**Problem details**
Pick up the essay about the FLDS Church and the Community of Christ after its final sentence and keep writing it.

**Passage provided**
================================

Like most Latter-day Saints in North America (and probably quite a few around the world), I have watched the events in Texas regarding the Fundamentalist Church of Jesus Christ of Latter Day Saints (FLDS Church) unfold with a mixture of feelings. I believe there are some serious moral, legal, and Constitutional issues here, but I will leave that discussion in the hands of those better equipped to argue on both sides.

Even with my deep-rooted commitment to religious pluralism — which predates my own conversion to the LDS Church — I find myself wincing over the various details that keep coming forth in the aftermath of the raids on the FLDS compound. I worry both for those who have been caught up in this as well as for my own church, the Church of Jesus Christ of Latter-day Saints (LDS Church), since this will only serve to reinforce unfounded stereotype already prevalent about “Mormons” not just in the US but around the world

What has struck me, though, is that the FLDS Church, and particularly the Yearning For Zion (YFZ) group in Texas, reflects what I suspect many ‘liberal’ or ‘disaffected’ Mormons fear the LDS Church would become were it not for their valiant efforts. I say that somewhat tongue-in-cheek, but only somewhat; many who grumble or rant about ‘savage misogyny’ or ‘patriarchal abuse’ in the LDS Church likely feel that the FLDS Chuch is where we’re headed unless Church leaders pay attention to them.

On the hand, we have the Community of Christ (formerly known as the Reorganized Church of Jesus Christ of Latter Day Saints, or RLDS Church). Over the past 25 years, the Community of Christ has steadily moved to shed its Restorationist origins, downplaying the First Vision, the Book of Mormon, and many other distinctive historical events and doctrines. In the process, it has splintered and shrunk in membership as entire congregations have left in order to maintain those roots.

As such, the Community of Christ reflect what I suspect many ‘conservative’ or ‘zealous’ Mormons fear the LDS Church would become were it not for their valiant efforts. Again, I say that somewhat tongue-in-cheek, but only somewhat; those who have complained about Pres. Hinckley not teaching correct LDS doctrine or who pray for Pres. Boyd K. Packer to become Prophet and ‘set things straight’ likely feel that the Community of Christ is where we’re headed unless Church leaders pay attention to them.

================================

**Dataset excerpt**

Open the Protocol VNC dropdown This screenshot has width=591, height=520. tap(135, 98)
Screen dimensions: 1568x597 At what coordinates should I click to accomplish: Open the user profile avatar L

================================

**Solved exercise**
Both groups are, in my opinion, wrong. The FLDS Church and the Community of Christ represent (IMHO) natural and, frankly, inevitable trajectories for Restoration churches that no longer have the gift of the Holy Ghost, the Priesthood, and a living prophet. I know that sounds a bit triumphalist, but I make no apologies. All the Restoration churches, save one, have ended up shrinking or vanishing altogether; the only one that has achieved any significant size over time is the Community of Christ, and it has been getting smaller in recent years.

That one exception, the Church of Jesus Christ of Latter-day Saints, has 13+ million members worldwide, has a steady (if somewhat slowed from earlier decades) growth rate, has 53,000 full-time missionaries around the world, has a tremendous focus (and great track record) on education, and has the resources and will to have provided nearly $1 billion in humanitarian aid and funds worldwide over the past 20 years — all while avoiding (since the Manifesto) any signficant schisms and while maintaining a remarkable degree of doctrinal and organizational consistency across continents, cultures, and languages — all with mostly volunteer (unpaid and unschooled [in seminary terms]) service and clergy.

Since all these churches (including the LDS Church) share a common historical origin as well as a lot of doctrine, it is very fair to ask: why the rather dramatic difference? One could argue (as some do) that it’s a particular set of historical facts — but, again, that doesn’t quite explain the abysmal track record (in terms of growth and viability) of every single other Restoration church.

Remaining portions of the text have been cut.